NORFOLK, Virgínia – O USS Gerald R. Ford, o maior porta-aviões do mundo, voltou para casa na Virgínia no sábado, após uma implantação de 11 meses, a mais longa desde a Guerra do Vietnã, que o viu apoiar a guerra dos Estados Unidos contra o Irã, a invasão da Venezuela e a captura do presidente Nicolás Maduro.
Um navio de guerra avançado dos EUA e dois destróieres esperavam na Estação Naval de Norfolk com cerca de 5.000 marinheiros esperando para ver suas famílias pela primeira vez desde junho. Além da guerra e da viagem continental, os marinheiros do porta-aviões sofreram um incêndio sem combate que deixou centenas de pessoas sem onde dormir e obrigou a uma longa reparação na ilha grega de Creta.
O secretário de Defesa, Pete Hegseth, esteve presente para a chegada dos navios de guerra, que incluíam o destróier USS Bainbridge.

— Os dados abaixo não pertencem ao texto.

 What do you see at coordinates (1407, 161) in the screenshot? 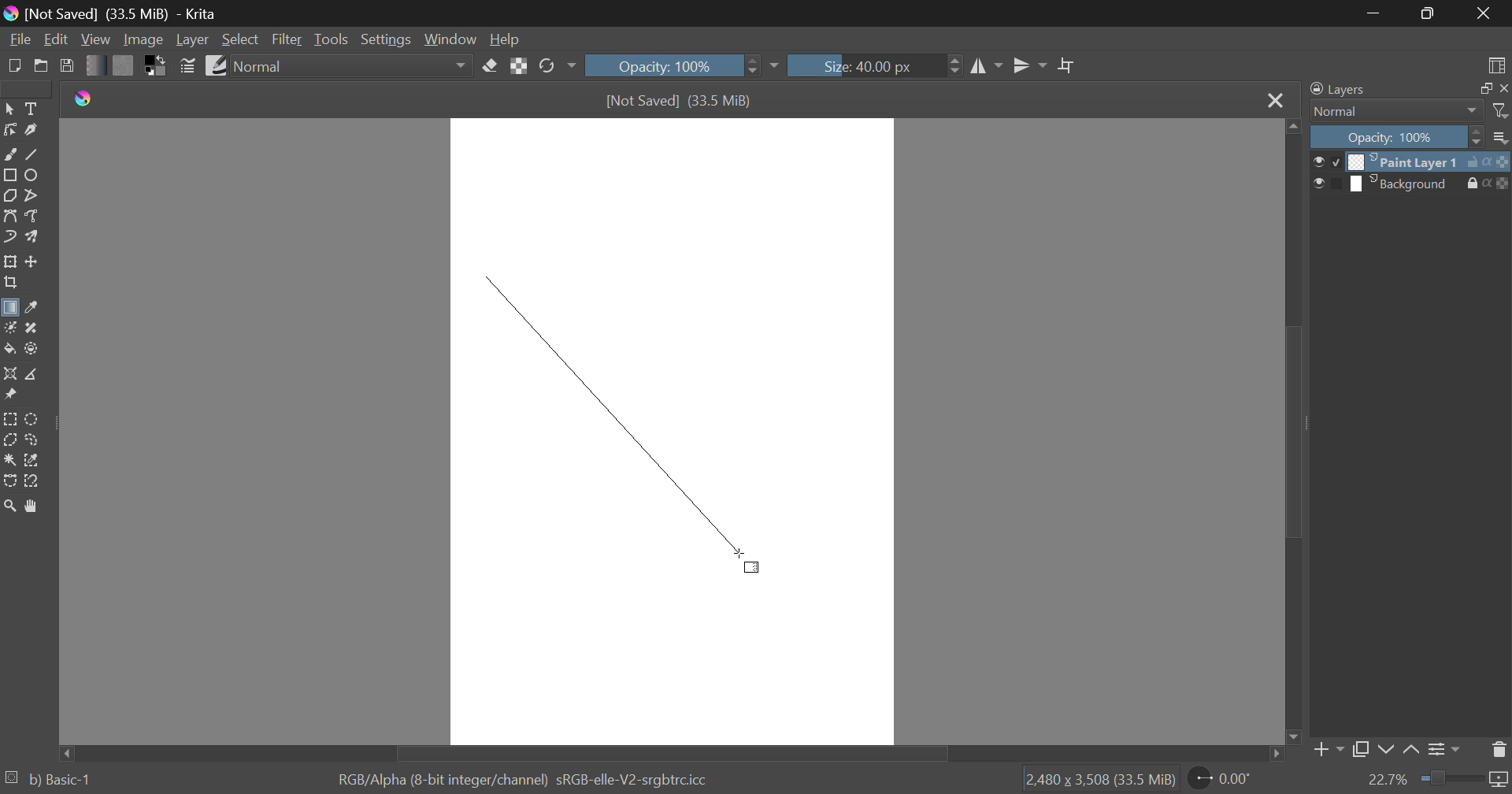
I see `Paint Layer 1` at bounding box center [1407, 161].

Hegseth elogiou a equipe da Bainbridge pelo “trabalho bem executado”.
“Você não apenas cumpriu uma missão, você fez história”, disse Hegseth do convés do contratorpedeiro. “Você deixou seu país orgulhoso.”
Hegseth também conversou com a tripulação do contratorpedeiro USS Mahan e Ford.
Em reconhecimento aos seus serviços prestados durante a Guerra do Irão, o Ford e os seus navios receberam a Medalha de Honra do Presidente, elogiada pelo “desempenho distinto” contra “um inimigo determinado”. É o maior prêmio para uma unidade e é reservado para conquistas notáveis em combate.
Os 326 dias de Ford no mar são os maiores para um porta-aviões em 50 anos, de acordo com o US Naval Institute News, uma publicação dirigida pelo Naval Institute, sem fins lucrativos. As únicas missões mais longas foram a implantação do USS Midway em 1973 com 332 dias e a implantação do USS Coral Sea em 1965 com 329 dias.
A tripulação do USS Nimitz esteve de serviço e fora de casa durante 341 dias em 2020 e 2021. Mas isso inclui períodos de isolamento prolongado nos Estados Unidos para evitar a propagação da COVID-19.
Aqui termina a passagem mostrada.